The report - which has been seen by BBC Radio 5 Live - seeks to challenge traditional assumptions about policing, including the need to patrol in pairs and the tradition of detectives working in plain clothes.

The public perceive police officers to be more approachable when they are working on their own

Chief Sup Peter Gammon
It says many of these working practices hamper efforts to make officers more visible and accessible to the community.

The document, due to be published next week, follows the launch of a bold new Home Office advertising campaign which aims to boost recruitment to the police service.

At present police numbers are falling, with only 5% of officers on patrol at any one time.

Chief Superintendent Peter Gammon of the Kent force says that while greater police numbers will be welcomed, the issue lies in how these officers will be deployed.

"We've become remote from people and less accessible," he told BBC Radio 4's Today programme.

Uniforms 'low-status'

The association is concerned that patrolling in pairs has become the norm, both in vehicles and on foot.

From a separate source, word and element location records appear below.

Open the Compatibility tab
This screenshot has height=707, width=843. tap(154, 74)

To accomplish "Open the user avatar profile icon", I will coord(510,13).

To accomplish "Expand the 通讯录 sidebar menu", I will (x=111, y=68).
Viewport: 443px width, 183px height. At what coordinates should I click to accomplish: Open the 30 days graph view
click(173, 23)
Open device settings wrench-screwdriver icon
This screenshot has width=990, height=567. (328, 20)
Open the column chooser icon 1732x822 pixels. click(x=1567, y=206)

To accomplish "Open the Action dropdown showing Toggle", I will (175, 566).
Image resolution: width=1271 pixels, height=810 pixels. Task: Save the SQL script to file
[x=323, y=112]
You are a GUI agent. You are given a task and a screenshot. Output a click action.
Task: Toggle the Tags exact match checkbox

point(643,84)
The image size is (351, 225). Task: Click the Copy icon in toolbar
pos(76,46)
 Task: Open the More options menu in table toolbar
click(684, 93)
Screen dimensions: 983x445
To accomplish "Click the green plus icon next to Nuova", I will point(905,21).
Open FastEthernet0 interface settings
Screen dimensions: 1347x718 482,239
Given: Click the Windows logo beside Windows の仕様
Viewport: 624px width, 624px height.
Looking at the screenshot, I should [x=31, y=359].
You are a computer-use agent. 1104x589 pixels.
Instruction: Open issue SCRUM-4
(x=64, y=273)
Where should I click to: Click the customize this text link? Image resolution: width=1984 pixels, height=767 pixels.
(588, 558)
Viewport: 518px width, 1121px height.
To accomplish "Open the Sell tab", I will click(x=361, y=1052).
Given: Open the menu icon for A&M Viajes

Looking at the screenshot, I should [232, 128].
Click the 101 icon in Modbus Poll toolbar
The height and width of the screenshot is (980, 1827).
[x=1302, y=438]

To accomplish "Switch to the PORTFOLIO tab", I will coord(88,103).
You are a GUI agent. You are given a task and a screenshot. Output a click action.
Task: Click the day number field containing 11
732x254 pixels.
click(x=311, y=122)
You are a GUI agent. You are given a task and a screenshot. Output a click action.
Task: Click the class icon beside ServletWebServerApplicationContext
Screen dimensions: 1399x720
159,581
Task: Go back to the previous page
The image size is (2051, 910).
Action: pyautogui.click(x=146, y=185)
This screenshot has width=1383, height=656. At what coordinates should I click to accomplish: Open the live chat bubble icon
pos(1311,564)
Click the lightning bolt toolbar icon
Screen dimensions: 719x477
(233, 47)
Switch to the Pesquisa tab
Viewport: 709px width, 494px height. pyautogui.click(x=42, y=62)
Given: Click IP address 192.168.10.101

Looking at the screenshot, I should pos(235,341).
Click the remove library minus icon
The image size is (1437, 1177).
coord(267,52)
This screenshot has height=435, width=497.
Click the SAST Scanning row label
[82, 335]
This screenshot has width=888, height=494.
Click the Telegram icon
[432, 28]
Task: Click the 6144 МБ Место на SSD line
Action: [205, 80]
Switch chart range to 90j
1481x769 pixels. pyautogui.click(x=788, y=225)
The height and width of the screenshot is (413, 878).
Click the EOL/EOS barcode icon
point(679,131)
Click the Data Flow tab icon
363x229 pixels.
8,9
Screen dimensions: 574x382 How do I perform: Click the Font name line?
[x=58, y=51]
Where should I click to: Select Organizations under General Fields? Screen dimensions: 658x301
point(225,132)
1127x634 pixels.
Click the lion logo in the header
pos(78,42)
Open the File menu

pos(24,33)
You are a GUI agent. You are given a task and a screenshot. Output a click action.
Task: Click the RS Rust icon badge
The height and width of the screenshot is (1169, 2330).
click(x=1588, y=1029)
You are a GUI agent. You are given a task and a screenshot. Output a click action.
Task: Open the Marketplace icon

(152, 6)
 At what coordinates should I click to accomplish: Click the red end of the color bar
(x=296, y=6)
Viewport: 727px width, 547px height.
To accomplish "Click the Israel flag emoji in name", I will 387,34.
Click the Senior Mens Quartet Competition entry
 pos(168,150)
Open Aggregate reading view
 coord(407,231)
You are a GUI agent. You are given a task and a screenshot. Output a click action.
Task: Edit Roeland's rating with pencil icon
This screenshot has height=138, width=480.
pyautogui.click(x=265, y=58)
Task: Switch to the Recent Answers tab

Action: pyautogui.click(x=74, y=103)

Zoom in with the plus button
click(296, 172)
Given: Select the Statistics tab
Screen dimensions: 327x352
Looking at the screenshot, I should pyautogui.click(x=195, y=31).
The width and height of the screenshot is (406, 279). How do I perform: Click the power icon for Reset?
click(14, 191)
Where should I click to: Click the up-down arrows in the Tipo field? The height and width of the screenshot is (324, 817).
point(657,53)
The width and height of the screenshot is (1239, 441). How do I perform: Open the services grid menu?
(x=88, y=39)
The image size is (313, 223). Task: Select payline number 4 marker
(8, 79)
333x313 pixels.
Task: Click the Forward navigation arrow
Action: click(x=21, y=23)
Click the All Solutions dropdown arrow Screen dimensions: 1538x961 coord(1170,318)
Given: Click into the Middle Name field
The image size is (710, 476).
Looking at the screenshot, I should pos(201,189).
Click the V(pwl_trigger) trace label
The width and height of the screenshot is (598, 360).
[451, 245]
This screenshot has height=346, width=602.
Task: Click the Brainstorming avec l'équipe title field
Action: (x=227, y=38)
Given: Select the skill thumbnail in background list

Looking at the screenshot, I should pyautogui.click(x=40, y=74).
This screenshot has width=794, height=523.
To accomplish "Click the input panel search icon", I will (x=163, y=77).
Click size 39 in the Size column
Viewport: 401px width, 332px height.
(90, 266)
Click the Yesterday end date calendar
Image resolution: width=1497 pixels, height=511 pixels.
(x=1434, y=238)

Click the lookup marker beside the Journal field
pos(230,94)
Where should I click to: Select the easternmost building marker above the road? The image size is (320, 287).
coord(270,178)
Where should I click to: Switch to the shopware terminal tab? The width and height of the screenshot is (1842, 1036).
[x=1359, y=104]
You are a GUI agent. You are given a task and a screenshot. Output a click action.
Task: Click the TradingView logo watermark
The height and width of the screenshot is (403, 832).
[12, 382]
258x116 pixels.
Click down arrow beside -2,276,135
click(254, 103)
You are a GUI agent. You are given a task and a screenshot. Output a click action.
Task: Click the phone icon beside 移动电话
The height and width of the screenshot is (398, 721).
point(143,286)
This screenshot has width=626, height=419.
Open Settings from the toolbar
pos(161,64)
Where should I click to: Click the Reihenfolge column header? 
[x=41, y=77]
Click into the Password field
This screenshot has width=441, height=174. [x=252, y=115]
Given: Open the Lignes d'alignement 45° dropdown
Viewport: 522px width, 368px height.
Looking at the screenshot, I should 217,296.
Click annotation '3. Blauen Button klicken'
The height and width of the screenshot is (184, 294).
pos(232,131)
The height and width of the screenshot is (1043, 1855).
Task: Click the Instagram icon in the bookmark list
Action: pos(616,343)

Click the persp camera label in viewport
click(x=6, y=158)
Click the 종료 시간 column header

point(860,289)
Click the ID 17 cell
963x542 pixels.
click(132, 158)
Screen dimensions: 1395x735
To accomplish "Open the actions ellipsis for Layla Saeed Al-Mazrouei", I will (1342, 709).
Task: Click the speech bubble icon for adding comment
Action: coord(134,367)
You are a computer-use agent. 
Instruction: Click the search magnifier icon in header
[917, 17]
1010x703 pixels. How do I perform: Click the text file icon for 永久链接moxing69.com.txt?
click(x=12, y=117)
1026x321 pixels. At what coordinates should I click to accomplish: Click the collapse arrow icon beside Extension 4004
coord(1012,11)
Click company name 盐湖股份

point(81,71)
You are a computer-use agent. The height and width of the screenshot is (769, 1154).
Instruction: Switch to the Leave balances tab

Chief Sup Gammon said: "Our research shows that the public perceive police officers to be more approachable when they are working on their own."

He added that the double-crewing of officers should only occur "when it's operationally necessary or when there's a safety factor involved".

The association's findings also show that an officer alone on the beat is less likely to be attacked.

Another key question posed in the report is whether the police service needs so many plain clothes officers.

It says many could do their job in uniform but feel that this has a lower status than plain clothes.

Chief Sup Gammon suggested that by simply changing 5% of plain clothes officers back into uniform, there would be 6,000 more officers made instantly visible.

Meal breaks

The report also puts forward the idea that unmarked cars could bear the force crest when not being used for undercover or surveillance work.

A further recommendation is that officers should consider taking meal breaks in restaurants and cafes, as they do in America, as this would provide a further reassuring presence for the public.

It is thought the findings have widespread support from a number of chief constables and a senior inspector of constabulary.

When published, a copy of the report will be sent to Home Secretary, Jack Straw.